Energy metabolism is critical for cardiac homeostasis. Impaired FAO accelerates the development of pathological cardiac remodeling and heart failure [3,4,5]. PPARα is a master regulator of FAO and belongs to the nuclear receptor superfamily [27]. In this study, transcriptome analysis demonstrated that the aspects of FAO, such as the FA metabolic process, FA β-oxidation, and FA degradation, were diminished in cardiomyocyte-specific PPARα-deficient hearts during TAC-induced cardiac remodeling. In contrast, glycolysis-related processes were enhanced in hypertrophic PparaΔCM hearts, which was mainly attributed to increased HIF1α protein level. This finding supports that of previous studies showing that energy sources are primarily switched from FAs to glucose because of high HIF activity in pathological cardiac remodeling [30,31,32,33,34]. However, further investigations are still needed to explore how the interaction between PPARα and HIF1α is coordinated during TAC-induced cardiac remodeling and heart failure.

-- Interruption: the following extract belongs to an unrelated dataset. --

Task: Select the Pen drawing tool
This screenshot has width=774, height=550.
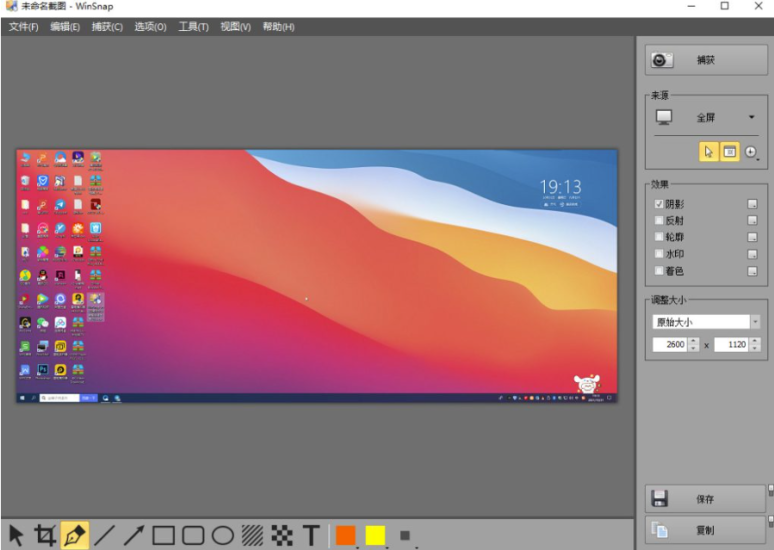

Cardiac fibrosis and inflammation contribute to cardiac remodeling [1, 2]. Previous studies have shown that PPARα activation by fibrates or Wy-14643 can attenuate TAC-induced cardiac fibrosis and inflammation in rodents [13, 16, 35,36,37,38,39,40,41]. In this study, cardiomyocyte PPARα deficiency aggravated TAC-induced cardiac fibrosis and inflammation and augmented the mRNA levels of numerous genes involved in ECM remodeling. Although the occupation of the cardiomyocyte genome by PPARα remains to be further investigated, the mechanisms by which PPARα suppresses genes might be attributed to the “trans-repression” activity of PPARα [42,43,44]. Another possibility suggests that lncRNAs or miRNAs may be involved in the process by which cardiomyocyte PPARα inhibits cardiac fibrosis [45], which needs further investigation.

In summary, cardiomyocyte PPARα is crucial for cardiac homeostasis because it regulates myocardial energy metabolism and ECM remodeling during TAC-induced cardiac remodeling. This study suggests that cardiomyocyte PPARα may serve as a potential therapeutic target to inhibit cardiac remodeling.